My question is: Has anyone heard about an all LED aquarium light? Currently Aqualight has the Lunalight, so they are certainly experimenting with the technology. An LED aquarium light, if done properly, would alter the aquarium lighting landscape. LEDs are sealed in plastic so there would be no condensation concerns. If the light fell into the tank, your fish might not get electrocuted! These lights are totally shock proof. In the article they mentioned firing a shotgun at one and it still worked! No more worrys about rattling the light or bulbs while doing a replant or a water change. The reduction in electricty expenses does not need any explanation. Between lights, heating, and filtration we aquarists certainly use our fair share of killowatts.

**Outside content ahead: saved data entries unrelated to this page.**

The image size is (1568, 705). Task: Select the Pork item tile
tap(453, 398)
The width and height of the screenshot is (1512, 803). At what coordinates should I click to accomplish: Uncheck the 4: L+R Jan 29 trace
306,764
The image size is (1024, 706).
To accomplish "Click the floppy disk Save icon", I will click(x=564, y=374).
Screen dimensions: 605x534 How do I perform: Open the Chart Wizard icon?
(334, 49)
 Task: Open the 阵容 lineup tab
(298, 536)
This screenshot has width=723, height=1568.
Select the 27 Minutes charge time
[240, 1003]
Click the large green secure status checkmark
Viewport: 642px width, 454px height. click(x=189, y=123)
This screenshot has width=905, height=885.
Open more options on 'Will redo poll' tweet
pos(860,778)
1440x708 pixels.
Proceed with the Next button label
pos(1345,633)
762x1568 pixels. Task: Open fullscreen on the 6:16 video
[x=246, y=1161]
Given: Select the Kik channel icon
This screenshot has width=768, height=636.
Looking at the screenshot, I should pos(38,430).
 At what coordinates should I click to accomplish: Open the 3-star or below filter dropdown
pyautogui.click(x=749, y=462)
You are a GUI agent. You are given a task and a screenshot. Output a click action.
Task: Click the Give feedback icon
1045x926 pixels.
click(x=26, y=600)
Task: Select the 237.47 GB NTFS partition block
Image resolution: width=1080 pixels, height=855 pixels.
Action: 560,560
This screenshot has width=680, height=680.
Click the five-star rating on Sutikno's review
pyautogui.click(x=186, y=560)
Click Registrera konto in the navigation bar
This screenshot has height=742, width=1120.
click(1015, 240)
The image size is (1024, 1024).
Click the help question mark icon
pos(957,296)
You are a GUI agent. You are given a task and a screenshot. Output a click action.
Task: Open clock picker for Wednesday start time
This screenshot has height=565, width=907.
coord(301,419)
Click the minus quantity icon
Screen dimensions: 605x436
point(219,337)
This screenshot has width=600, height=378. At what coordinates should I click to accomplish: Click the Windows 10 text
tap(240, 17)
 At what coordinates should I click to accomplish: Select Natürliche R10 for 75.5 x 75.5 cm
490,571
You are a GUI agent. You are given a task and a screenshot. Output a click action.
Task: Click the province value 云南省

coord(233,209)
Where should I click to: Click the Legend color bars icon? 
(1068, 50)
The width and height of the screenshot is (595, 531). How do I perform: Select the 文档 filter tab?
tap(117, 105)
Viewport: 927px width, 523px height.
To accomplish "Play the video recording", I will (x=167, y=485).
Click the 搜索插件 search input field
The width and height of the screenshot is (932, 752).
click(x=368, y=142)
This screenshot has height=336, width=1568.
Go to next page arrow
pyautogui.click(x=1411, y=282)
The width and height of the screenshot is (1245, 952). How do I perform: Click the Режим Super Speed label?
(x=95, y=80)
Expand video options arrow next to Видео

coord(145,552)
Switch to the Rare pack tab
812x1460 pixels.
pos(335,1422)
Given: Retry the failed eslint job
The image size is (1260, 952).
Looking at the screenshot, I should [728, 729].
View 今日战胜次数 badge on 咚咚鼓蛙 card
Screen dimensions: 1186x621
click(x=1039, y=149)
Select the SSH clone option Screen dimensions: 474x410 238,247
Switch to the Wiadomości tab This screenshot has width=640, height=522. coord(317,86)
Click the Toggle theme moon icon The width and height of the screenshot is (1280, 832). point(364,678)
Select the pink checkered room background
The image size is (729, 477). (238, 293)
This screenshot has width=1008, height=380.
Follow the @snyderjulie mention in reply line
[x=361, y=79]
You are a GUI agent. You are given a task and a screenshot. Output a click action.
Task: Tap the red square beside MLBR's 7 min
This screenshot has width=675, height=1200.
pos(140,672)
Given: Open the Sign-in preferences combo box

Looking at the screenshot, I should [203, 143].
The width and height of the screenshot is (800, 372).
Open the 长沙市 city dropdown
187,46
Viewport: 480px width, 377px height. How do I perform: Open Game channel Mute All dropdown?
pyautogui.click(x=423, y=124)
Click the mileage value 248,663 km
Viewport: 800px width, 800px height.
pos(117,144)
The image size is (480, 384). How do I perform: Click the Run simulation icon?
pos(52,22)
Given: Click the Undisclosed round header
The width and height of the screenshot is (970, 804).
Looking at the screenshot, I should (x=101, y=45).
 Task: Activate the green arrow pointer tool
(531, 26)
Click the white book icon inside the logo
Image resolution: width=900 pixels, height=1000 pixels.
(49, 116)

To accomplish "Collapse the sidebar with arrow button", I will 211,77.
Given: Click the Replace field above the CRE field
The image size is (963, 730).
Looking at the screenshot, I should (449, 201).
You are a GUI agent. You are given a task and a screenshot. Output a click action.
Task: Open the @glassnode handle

Please let me know if anything is on the horizon. This prospect has me totally jazzed!

Thanks much,

Tom E.

LED evolution could spell the end for light bulbs


----------



## imported_BSS (Apr 14, 2004)

That does sound interesting. I know I recently purchased LED-based, rechargeable spot lights for the front of my house. It came with 6 LEDs per light, and I was quite disappointed in the light intensity. About two weeks after receiving them, I heard of a new system that incorporated 18 bulbs and, thus, was 3x the intensity. So, it would appear that things are moving in that direction.

I'll keep my ears open!
Brian.


----------



## Matt K. (Feb 20, 2003)

Yes, I have seen some of this for aquariums but it was all home built stuff on smaller tanks <30gal. The first place I saw it was on nanoreef tanks and now I have seen a little bit of it in larger reeftanks but still nothing in the FW world. You might be able to search for info at www.nano-reef.com or www.reefcentral.com if you are interested in working up a DIY for your FW tank.


----------



## Josh Simonson (Feb 4, 2004)

LED fixtures cost 20-40x what flourescent fixtures cost and consume about 1/8 the power. The big problem with LEDs right now is that to get light out of the junction (light comes out of the side edges of the silicon chip in an LED), the LED must be tiny - so many are needed to get a large amount of light. The sheer number of parts suggest they'll stay pretty pricey to assemble. 

The breakthrough that'd make LEDs very competitive would be LEDs in which the light comes off a 2 dimentional surface that can scale to any size. Then you could have a single, very bright light that would be relatively cheap to assemble.


----------



## Nillo (Jun 11, 2005)

Check out this site for LED's. www.autolumination.com I have purchased some and they work great. I am going to be building a Marine FO tank with them first before trying them out on a planted tank.

The main problem I forsee currently with LED's is Color Rendition. Since LED's produce light in a VERY specific wavelength, you don't have the full spectrum of light that you have with tri-phosphor fluorescents. Everything generally appears bluish with the white LEDs. This problem may be solved in the future.

The one aspect that I like about these lights is that they are point sources, so you get nice shadows and highlights. Insteadof getting a flat even light like you do with a fluorescent tube.

Hope this helps


----------



## imported_ashappar (Jan 21, 2005)

luxeon stars are great to use for small tanks, check out this url :

luxeon stars

they have a nice 5500K white led that is good for freshwater planted tanks.


----------



## tinman (May 11, 2004)

Yeah I've heard of a person using LEDs in freshwater to grow plants. He was trying to test the long term viability of them and the their growth compared to compact fluorescents.
Check out this link for more details
http://www.aquaticplantcentral.com/forumapc/showthread....1009&highlight=light


----------



## Nillo (Jun 11, 2005)

The methodology of the experiment is seriously flawed. All he has shown is that you can grow plants with LEDs. There is no evidence that the LEDs grow plants better than PCs or tri-phosphor fluorescents. The only comparable stat between the two setups is wattage, which is meaningless. The amount of light being produced by the fixtures must be exactly the same in order to draw growth comparisons. This is admitted by the tester in the thread.

It is good to know that they will grow plants, and hopefully he will find out the CRI of the LEDs.


----------